Beatrice Merz, direttore del Castello di Rivoli – Museo d’arte contemporanea(nonché presidente dell’Associazione dei Musei d’arte contemporanea italiani). Nata in Svizzera ma cresciuta a Torino, figlia di due maestri dell’Arte Povera (Mario e Marisa Merz), fondatrice della casa editrice hopefulmonster, è dello stesso avviso della Martini: nessuna “quota rosa”. «È interessante vedere come reagiscono le artiste a periodi come questo, con tante guerre (che non sono una scelta femminile).

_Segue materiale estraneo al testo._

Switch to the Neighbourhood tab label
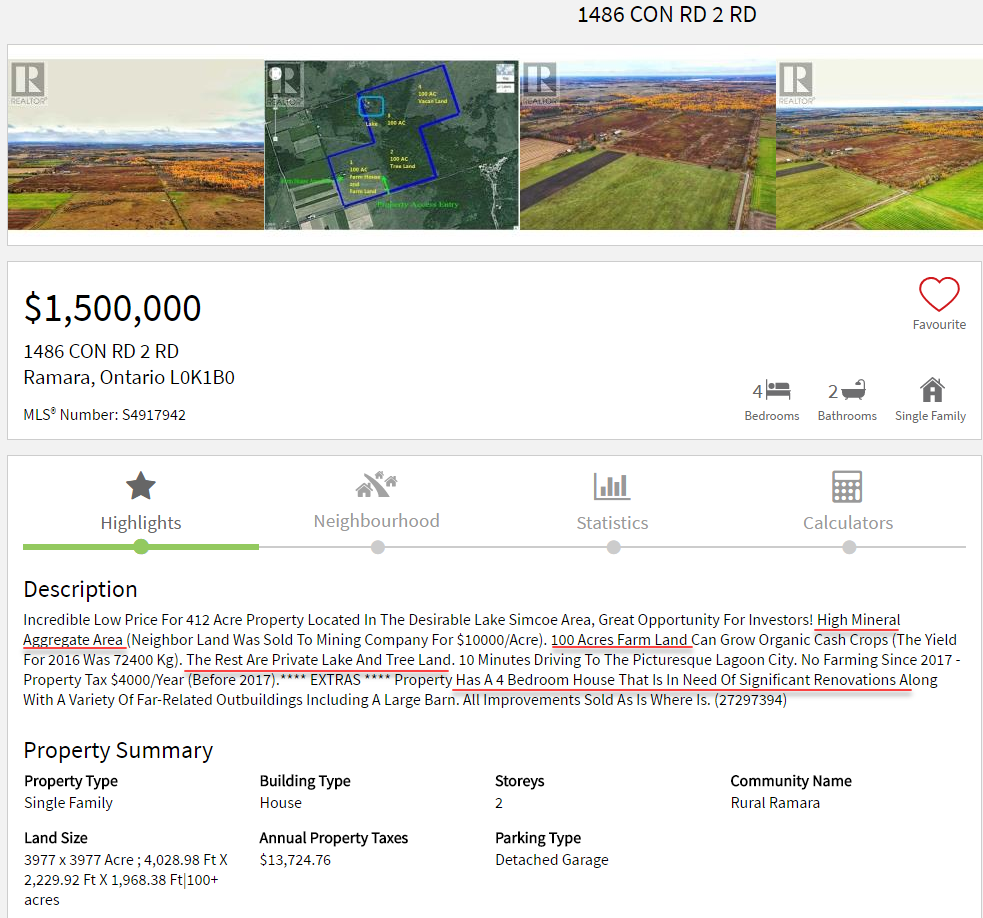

Però non è giusto fissarsi. C’è un disequilibrio tra donne e uomini nell’esposizione dei musei, ma piano piano si annullerà». Forte della sua esperienza personale, fa notare che la trasformazione di Torino è iniziata già negli anni ’60 con la nascita dell’Arte Povera e ha avuto un momento chiave con la creazione di Rivoli, nel 1984. «Questi due eventi hanno fatto capire che Torino aveva (e ha) potenzialità importanti dal punto di vista artistico, è una città-laboratorio, con una corrente molto forte di creatività che riguarda anche il cinema e la musica. Una creatività nata forse come “reazione” al carattere in prevalenza industriale della città, che è stata condotta con un sistema maschile, gerarchico, verticale». Pure l’attuale prevalenza femminile può essere una reazione? «In qualche modo sì, per quanto sia una coincidenza: c’è bisogno di una visione pratica, con più buon senso e meno arroganza, con grandi sinergie».

Antonella Parigi
Antonella Parigi

Antonella Parigi, assessore alla Cultura e al Turismo della Regione Piemonte. Torinese, già fondatrice della Scuola Holden («con il mio amico di sempre, Alessandro Baricco»), già ideatrice e direttore sia del festival Torino Spiritualità sia del Circolo dei Lettori, sottolinea – come Beatrice Merz – il diverso approccio femminile al potere. «Per noi non è fine a se stesso e l’esercizio non si scosta mai dagli obiettivi e dall’umanità. Oggi serve un’unione di razionalità ed emotività, c’è bisogno di cuore intelligente, di creare coesione: in questo siamo superiori. Ciò detto, non voglio generalizzare (ci sono donne carogne e uomini ok) né esagerare con la questione di genere: vengo da una famiglia in cui il vero maschio era mia madre!».

 

Parigi sottolinea che lo stesso lavoro su Torino è stato fatto per la regione. «Pensate a cosa sono adesso le Langhe o il Monferrato, con la loro offerta enogastronomica e non solo, come dimostra il Festival Collisioni a Barolo. Ho un’idea di cultura allargata, che comprende il sapere artigianale, il paesaggio… Lo slow tourism è un bacino notevole: il mondo non vuole da noi solo l’arte, apprezza moltissimo il nostro life style.